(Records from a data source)
=== Begin Enclosure ===

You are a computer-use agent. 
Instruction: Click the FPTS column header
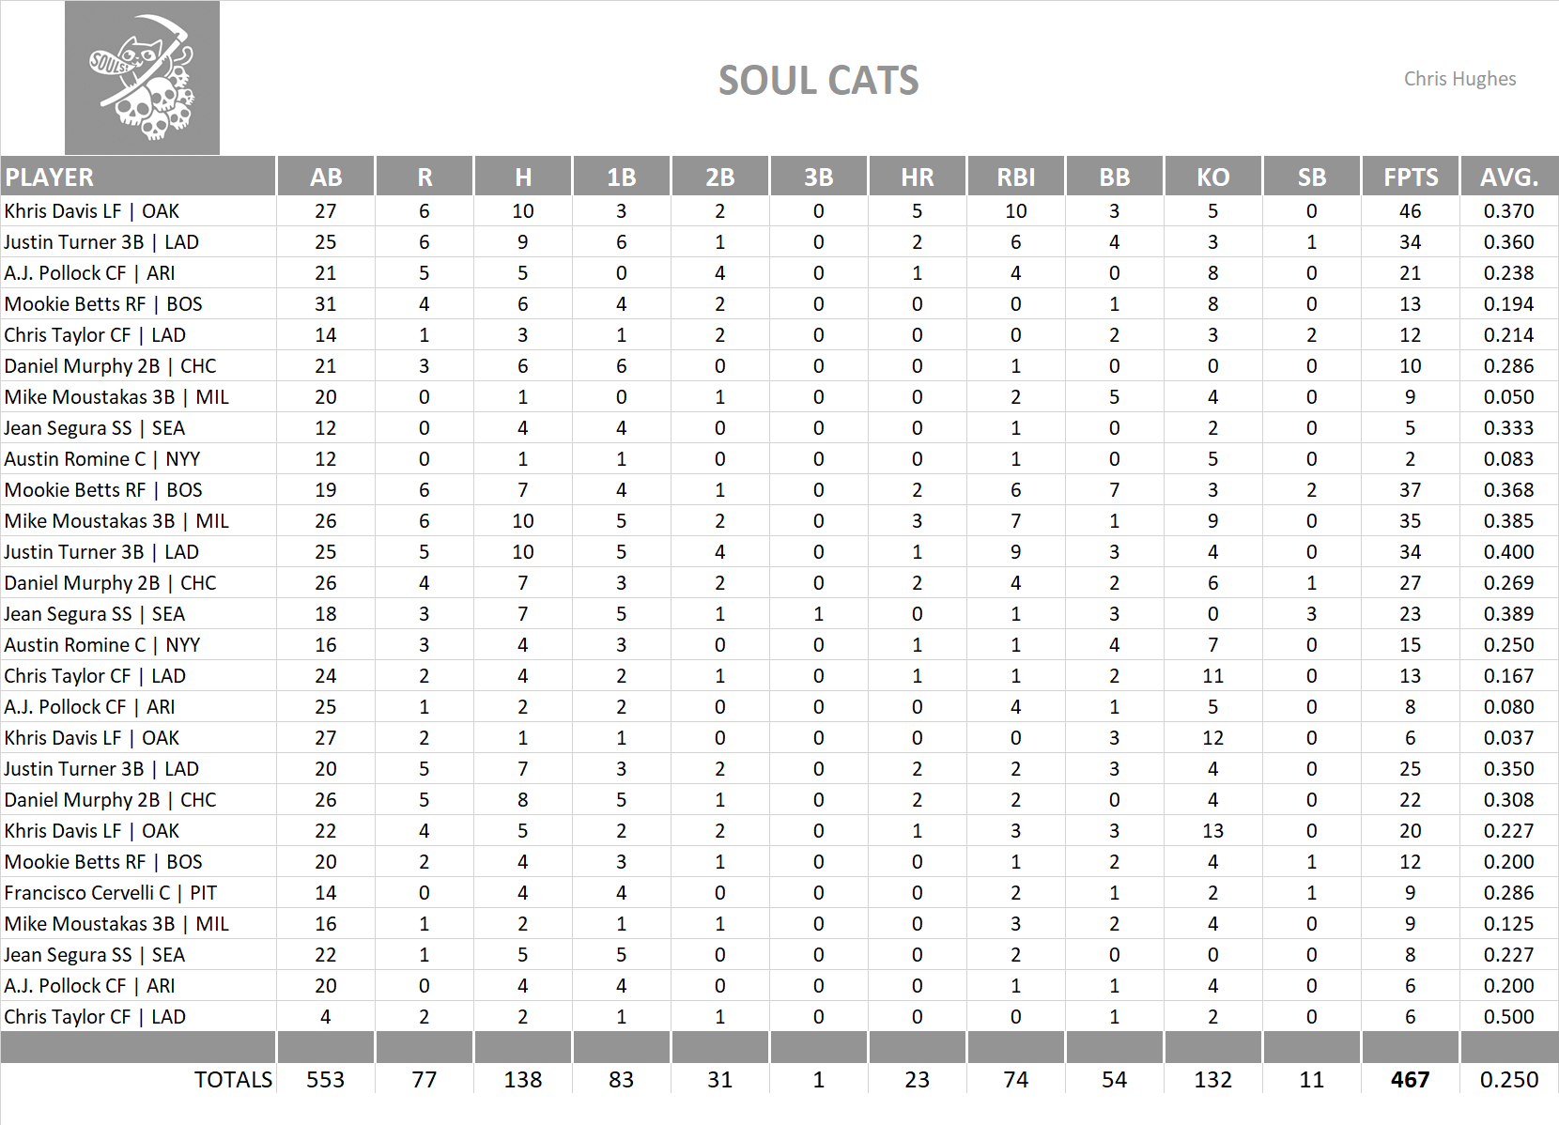(x=1410, y=177)
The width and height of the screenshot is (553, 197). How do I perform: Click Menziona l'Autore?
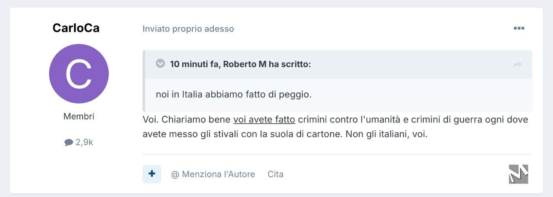[213, 174]
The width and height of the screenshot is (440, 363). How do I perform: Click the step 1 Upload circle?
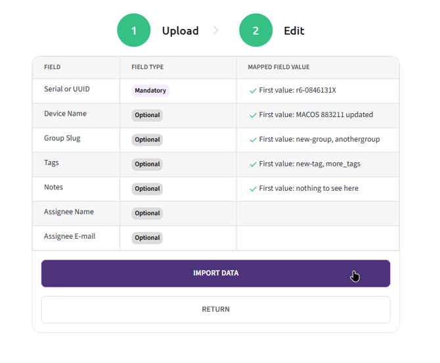(x=134, y=31)
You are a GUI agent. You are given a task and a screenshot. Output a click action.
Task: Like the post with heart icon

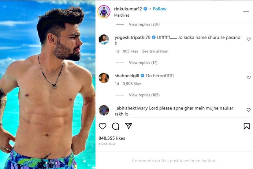coord(102,126)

=== End Enclosure ===

* TASK INSTRUCTIONS *
Check each line above for the word "agent" and copy the ones that have it.

* TASK ANSWER *
You are a computer-use agent. 
You are a GUI agent. You are given a task and a screenshot. Output a click action.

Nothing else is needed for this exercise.